↓

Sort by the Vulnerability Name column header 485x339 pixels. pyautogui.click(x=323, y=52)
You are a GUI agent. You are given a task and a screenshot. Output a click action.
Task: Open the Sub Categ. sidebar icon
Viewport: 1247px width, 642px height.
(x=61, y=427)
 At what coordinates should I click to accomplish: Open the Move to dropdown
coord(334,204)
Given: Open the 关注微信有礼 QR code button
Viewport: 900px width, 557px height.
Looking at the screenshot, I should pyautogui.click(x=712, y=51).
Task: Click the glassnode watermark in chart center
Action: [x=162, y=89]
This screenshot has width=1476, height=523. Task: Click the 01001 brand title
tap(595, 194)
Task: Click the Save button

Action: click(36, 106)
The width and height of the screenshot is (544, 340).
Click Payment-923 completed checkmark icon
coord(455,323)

↑
↓

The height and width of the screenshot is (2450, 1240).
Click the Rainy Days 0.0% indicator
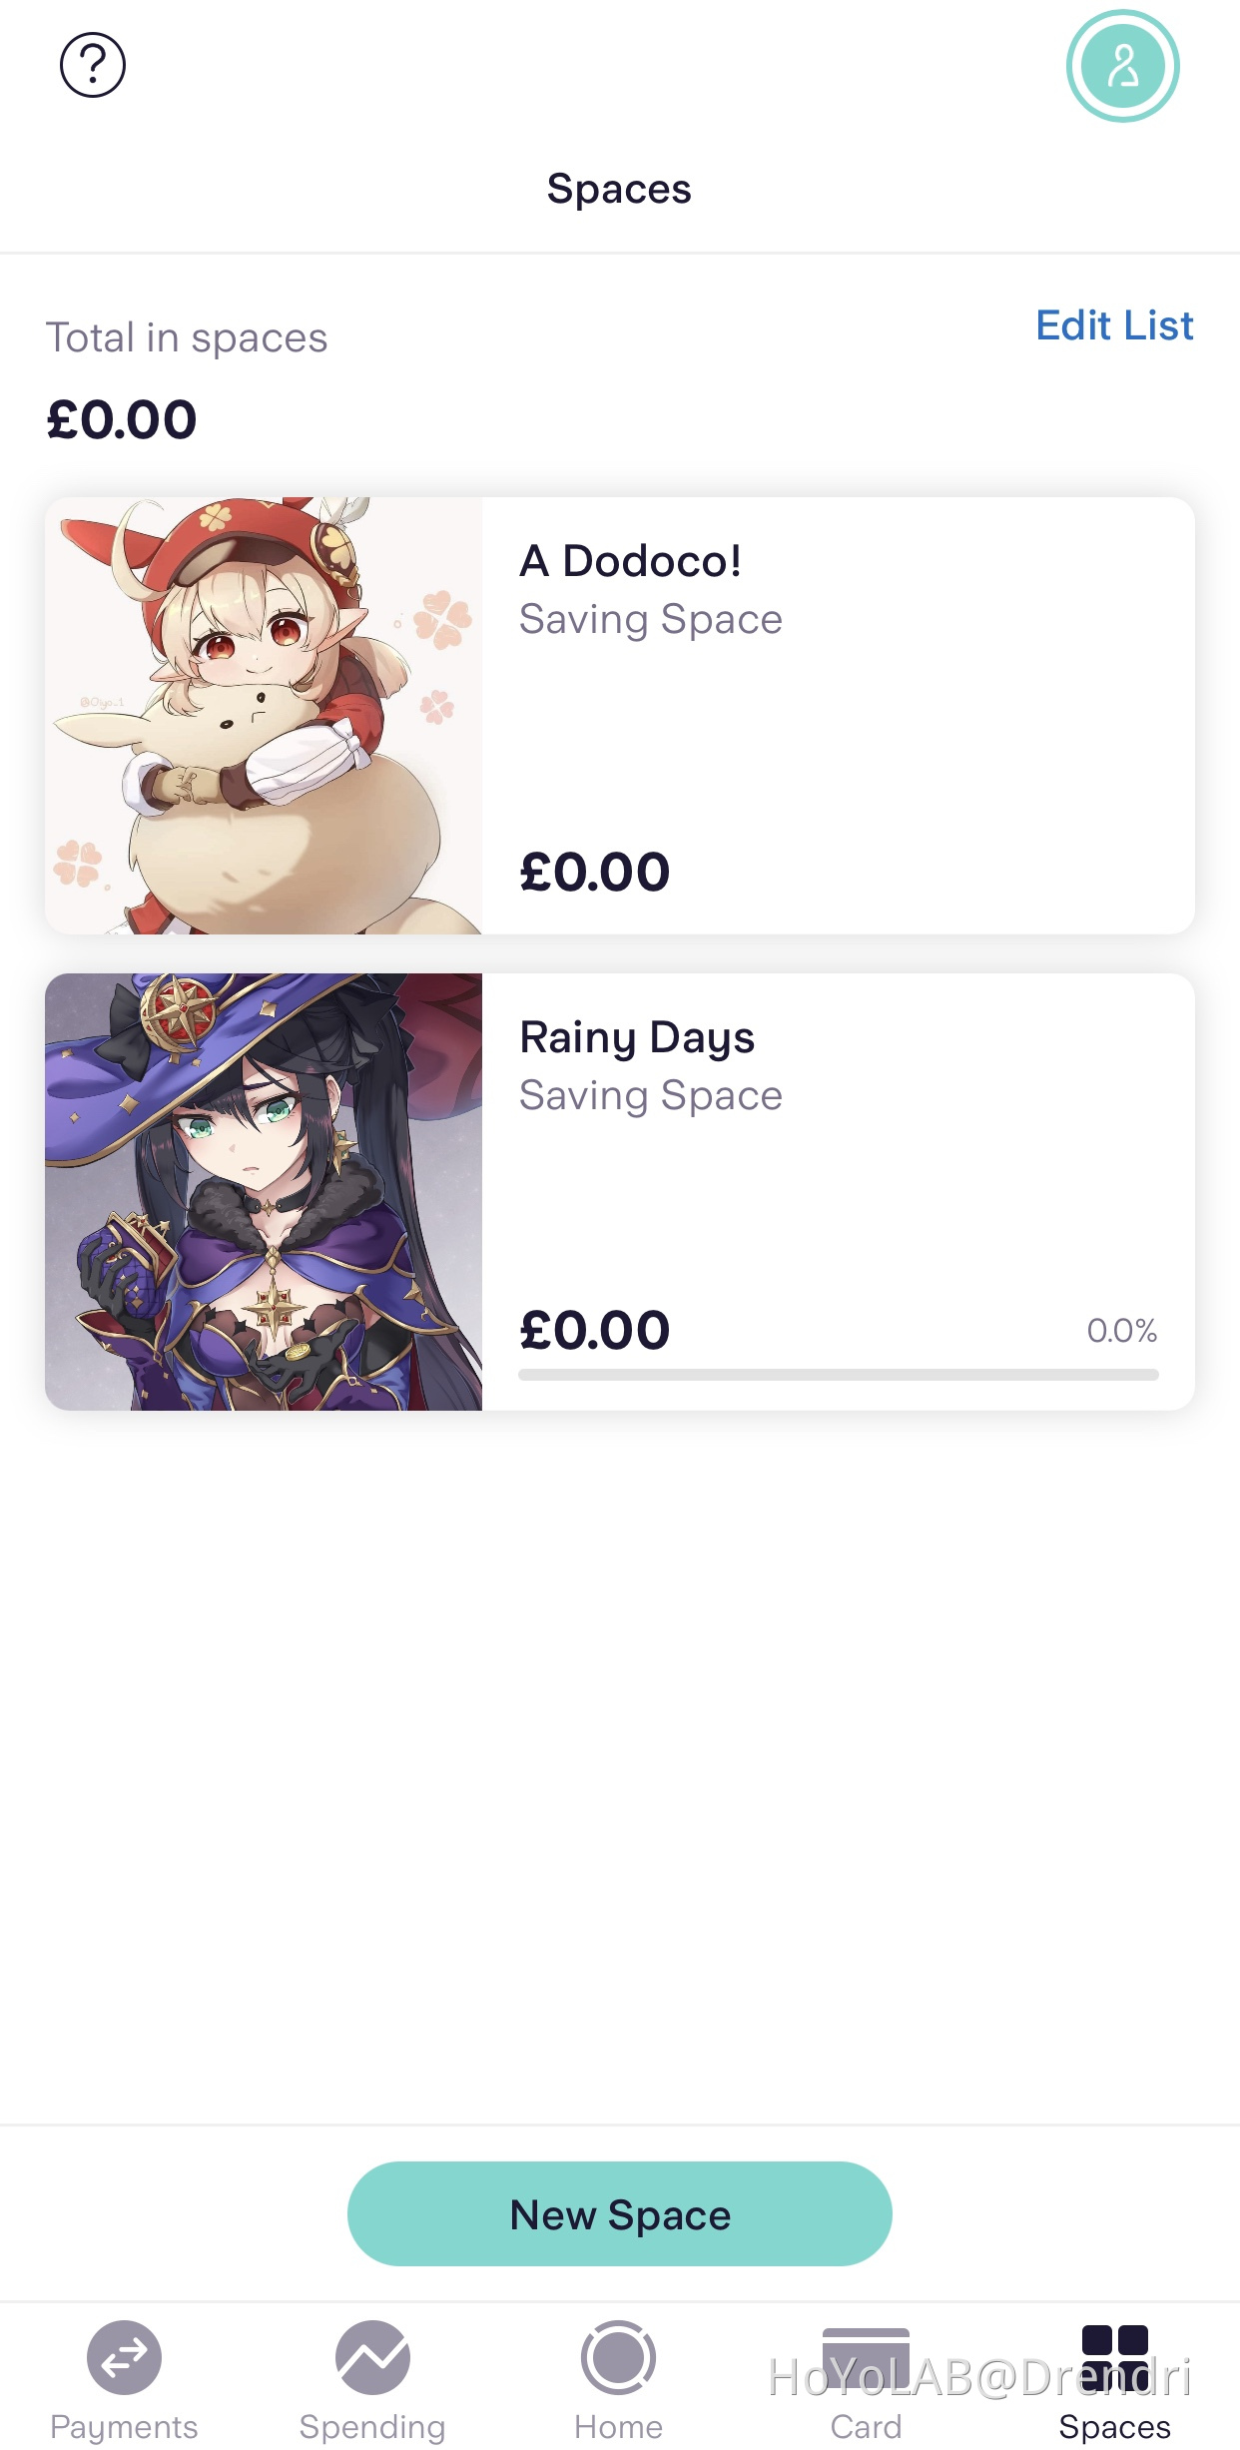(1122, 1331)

↑
↓

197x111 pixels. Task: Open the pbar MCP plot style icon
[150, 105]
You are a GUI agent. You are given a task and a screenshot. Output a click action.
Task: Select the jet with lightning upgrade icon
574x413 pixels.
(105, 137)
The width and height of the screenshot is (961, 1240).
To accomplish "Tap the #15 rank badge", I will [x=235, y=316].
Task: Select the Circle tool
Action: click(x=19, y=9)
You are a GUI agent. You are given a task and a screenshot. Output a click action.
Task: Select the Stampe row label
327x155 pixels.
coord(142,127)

↑

What you have to do ::
What is needed is a verbatim copy of every line in the records above from the one containing "Sort by the" down to the one containing "The width and height of the screenshot is (544, 340).", both included, and nothing more.

Answer area ::
Sort by the Vulnerability Name column header 485x339 pixels. pyautogui.click(x=323, y=52)
You are a GUI agent. You are given a task and a screenshot. Output a click action.
Task: Open the Sub Categ. sidebar icon
Viewport: 1247px width, 642px height.
(x=61, y=427)
 At what coordinates should I click to accomplish: Open the Move to dropdown
coord(334,204)
Given: Open the 关注微信有礼 QR code button
Viewport: 900px width, 557px height.
Looking at the screenshot, I should pyautogui.click(x=712, y=51).
Task: Click the glassnode watermark in chart center
Action: [x=162, y=89]
This screenshot has width=1476, height=523. Task: Click the 01001 brand title
tap(595, 194)
Task: Click the Save button

Action: click(36, 106)
The width and height of the screenshot is (544, 340).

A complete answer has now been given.